→ **Extrait choisi**

Date : 20050401
Dossier : IMM-6356-04
Référence : 2005 CF 438
Ottawa (Ontario), le 1er avril 2005
Présent : Monsieur le juge Blais
ENTRE :
BORIS KROTOV
demandeur
et
LE MINISTRE DE LA CITOYENNETÉET DE L'IMMIGRATION
défendeur
MOTIFS DE L'ORDONNANCE ET ORDONNANCE
[1] Il s'agit d'une demande de contrôle judiciaire d'une décision rendue le 13 mai 2004 par une agente de l'Agence des services frontaliers du Canada (ASFC) refusant à M. Boris Krotov (demandeur) une dispense de l'obligation d'obtenir un visa de résident permanent à l'extérieur du Canada en raison de l'existence de motifs d'ordre humanitaire aux termes du paragraphe 25(1) de la Loi sur l'immigration et la protection des réfugiés, L.C. 2001, ch. 27 (Loi).

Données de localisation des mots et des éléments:
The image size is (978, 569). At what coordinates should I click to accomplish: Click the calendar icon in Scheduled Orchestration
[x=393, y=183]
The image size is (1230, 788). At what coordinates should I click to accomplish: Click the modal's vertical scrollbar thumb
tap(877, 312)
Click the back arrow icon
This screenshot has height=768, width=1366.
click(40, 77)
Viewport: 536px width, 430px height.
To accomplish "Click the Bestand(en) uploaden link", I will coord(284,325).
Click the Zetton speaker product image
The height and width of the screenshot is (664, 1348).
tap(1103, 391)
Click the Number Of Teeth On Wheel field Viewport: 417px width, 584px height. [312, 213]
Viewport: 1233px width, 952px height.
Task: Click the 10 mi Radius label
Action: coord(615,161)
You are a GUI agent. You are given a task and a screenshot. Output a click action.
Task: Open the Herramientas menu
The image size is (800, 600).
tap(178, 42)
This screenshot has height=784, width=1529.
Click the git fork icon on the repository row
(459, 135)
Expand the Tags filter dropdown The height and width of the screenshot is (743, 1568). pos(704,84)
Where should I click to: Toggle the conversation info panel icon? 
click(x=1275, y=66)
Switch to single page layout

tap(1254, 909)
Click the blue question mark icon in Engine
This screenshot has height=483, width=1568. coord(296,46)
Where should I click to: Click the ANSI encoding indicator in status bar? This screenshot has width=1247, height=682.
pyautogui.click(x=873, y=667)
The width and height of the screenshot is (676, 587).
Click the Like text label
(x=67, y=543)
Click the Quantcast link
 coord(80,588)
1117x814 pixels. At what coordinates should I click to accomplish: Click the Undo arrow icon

→ **Énoncé du problème 1**
D'après l'extrait choisi, à quelle date l'agente a-t-elle rendu la décision visée par le contrôle judiciaire ?
→ **Énoncé du problème 2**
Recopiez le passage de l'extrait choisi qui s'ouvre sur les mots contenant "Date : 20050401" et se ferme sur "ch. 27 (Loi).", en substituant "fonctionnaire" à "agente".

→ **Solution du problème 1**
Le 13 mai 2004.

→ **Solution du problème 2**
Date : 20050401
Dossier : IMM-6356-04
Référence : 2005 CF 438
Ottawa (Ontario), le 1er avril 2005
Présent : Monsieur le juge Blais
ENTRE :
BORIS KROTOV
demandeur
et
LE MINISTRE DE LA CITOYENNETÉET DE L'IMMIGRATION
défendeur
MOTIFS DE L'ORDONNANCE ET ORDONNANCE
[1] Il s'agit d'une demande de contrôle judiciaire d'une décision rendue le 13 mai 2004 par une fonctionnaire de l'Agence des services frontaliers du Canada (ASFC) refusant à M. Boris Krotov (demandeur) une dispense de l'obligation d'obtenir un visa de résident permanent à l'extérieur du Canada en raison de l'existence de motifs d'ordre humanitaire aux termes du paragraphe 25(1) de la Loi sur l'immigration et la protection des réfugiés, L.C. 2001, ch. 27 (Loi).